#### Excerpt provided:
___
The workspace is a directory inside cube (workspace) where, by default, input/output file system artifacts are stored. The are multiple reasons to have one. One is to formally have default place for data sets, configuration and log files etc. Having all these parameters in one place makes it simpler to run cubes on remote hosts and then sync results back to users' local machines.

We need to be able to provide collection of hyper-parameters and formally define a directory to store logs, models and MNIST data set. To do so, we create the directory tree workspace/parameters, and then create a file (default.parameters.yaml) with the following content:

optimizer: "adam"
train_epochs: 5
batch_size: 32
At this point, the cube directory looks like:
mnist/
  build/ {mnist.py, requirements.txt, Dockerfile, Singularity.recipe}
  tasks/ {download.yaml, train.yaml}
  workspace/
    parameters/
      default.parameters.yaml
  mlcube.yaml

Run configurations

The MLCube definition file (mlcube.yaml) provides paths to task definition files that formally define tasks input/output parameters. A run configuration assigns values to task parameters. One reason to define and "implement" parameters in different files is to be able to provide multiple configurations for the same task. One example could be one-GPU training configuration and 8-GPU training configuration. Since we have two tasks - download and train - we need to define at least two run configurations. Run configurations are defined in the run subdirectory.

Run configuration for the download task looks like:

schema_type: mlcube_invoke                     # Run (invoke) schema definition. Leave this two fields as is.
___
#### Work to complete:
- a) Please decide whether each statement agrees with the MLCube excerpt, answering yes or no and quoting the deciding words: (i) The default.parameters.yaml file sets train_epochs to 5. (ii) Run configurations are defined in the workspace subdirectory. (iii) Because there are two tasks, at least two run configurations are needed.
- b) Write out the part of the MLCube excerpt that opens with the words "The MLCube definition" and closes with "the run subdirectory.".
The lines play no part in this.

Click-target data
___
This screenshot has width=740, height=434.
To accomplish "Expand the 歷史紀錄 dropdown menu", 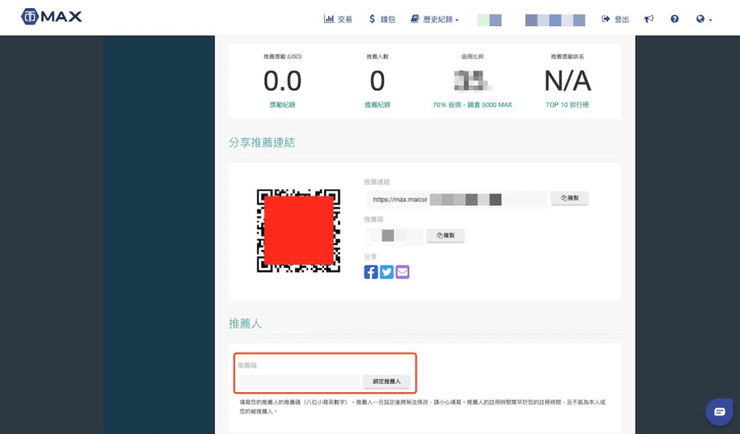I will tap(435, 19).
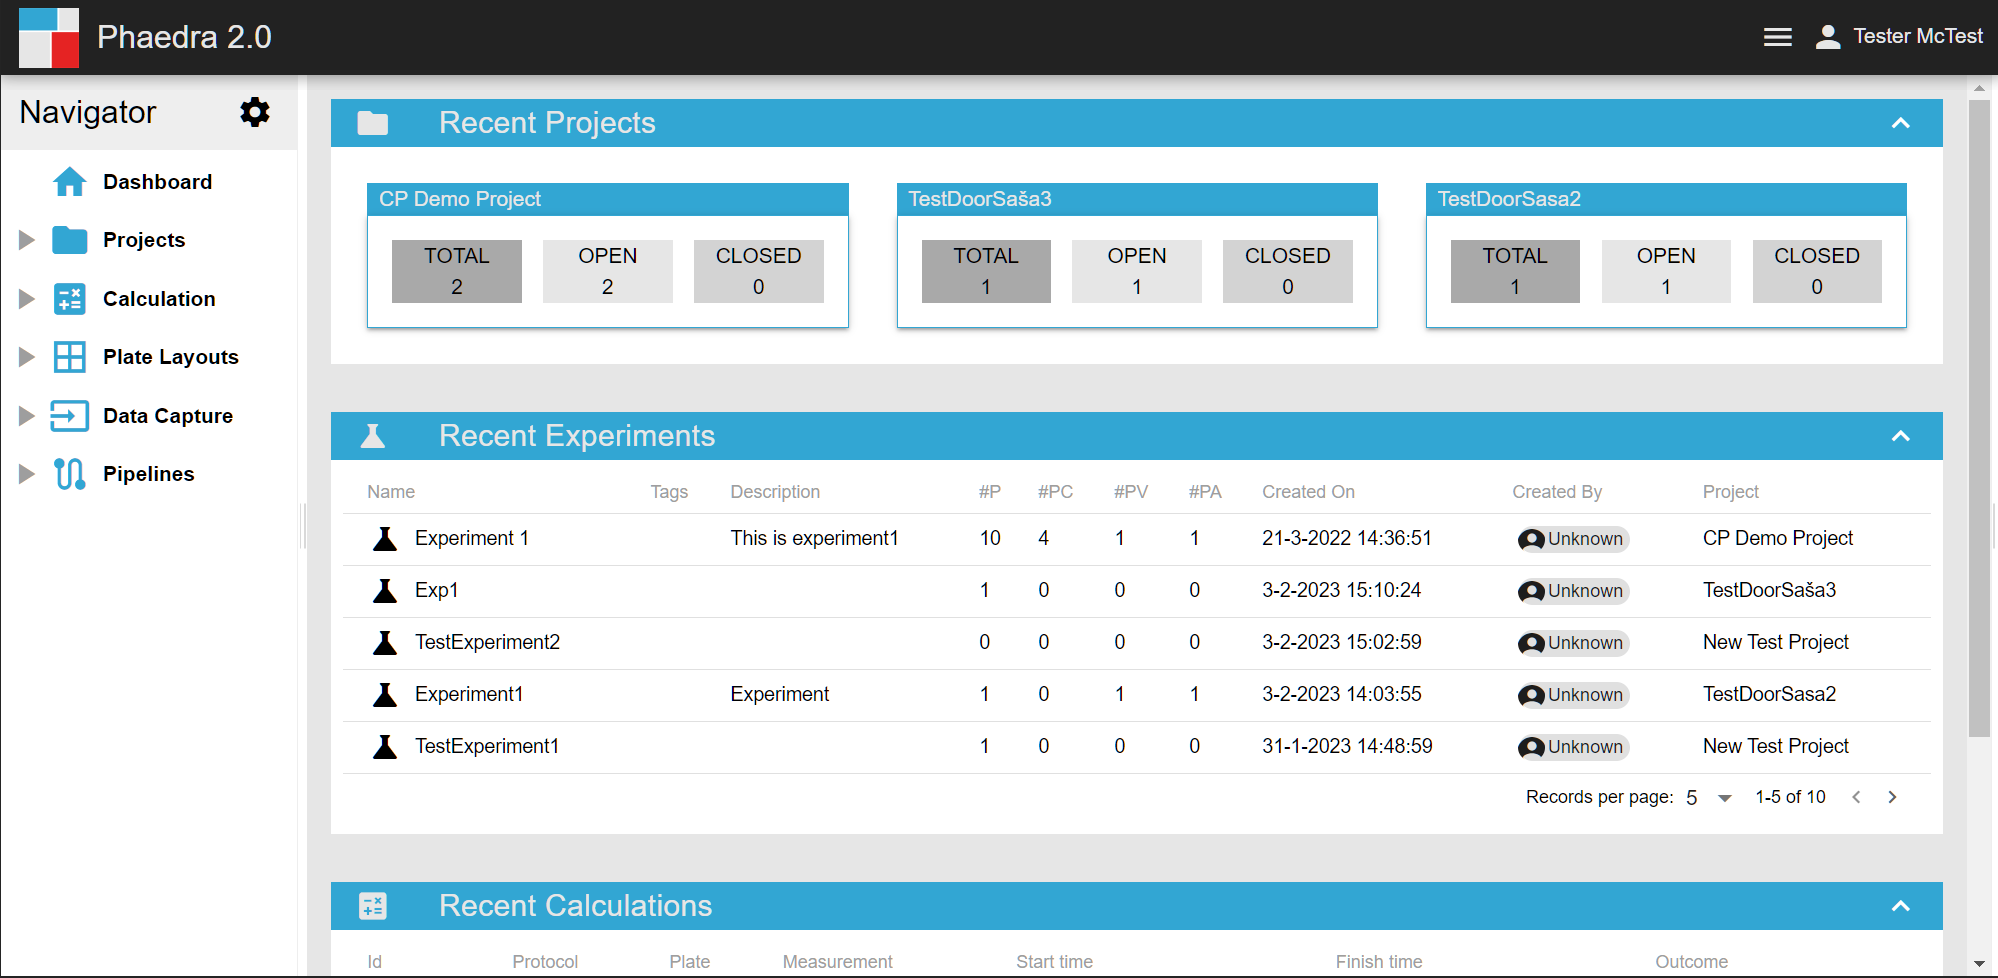The width and height of the screenshot is (1998, 978).
Task: Click the Data Capture icon
Action: point(69,416)
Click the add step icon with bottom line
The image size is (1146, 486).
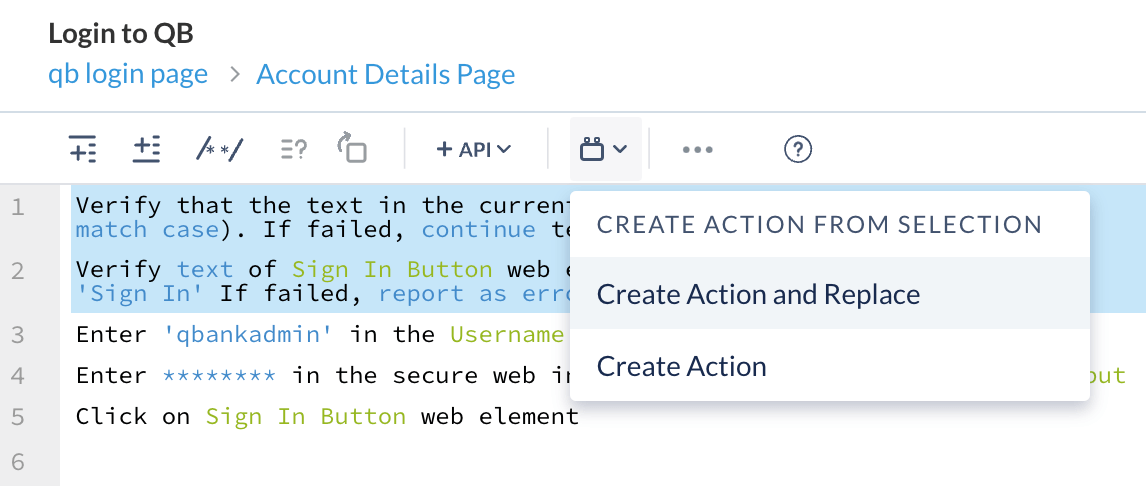click(x=147, y=149)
___
#### Final answers:
- a)
(i) Yes: "train_epochs: 5"
(ii) No: "Run configurations are defined in the run subdirectory."
(iii) Yes: "Since we have two tasks - download and train - we need to define at least two run configurations."

- b)
The MLCube definition file (mlcube.yaml) provides paths to task definition files that formally define tasks input/output parameters. A run configuration assigns values to task parameters. One reason to define and "implement" parameters in different files is to be able to provide multiple configurations for the same task. One example could be one-GPU training configuration and 8-GPU training configuration. Since we have two tasks - download and train - we need to define at least two run configurations. Run configurations are defined in the run subdirectory.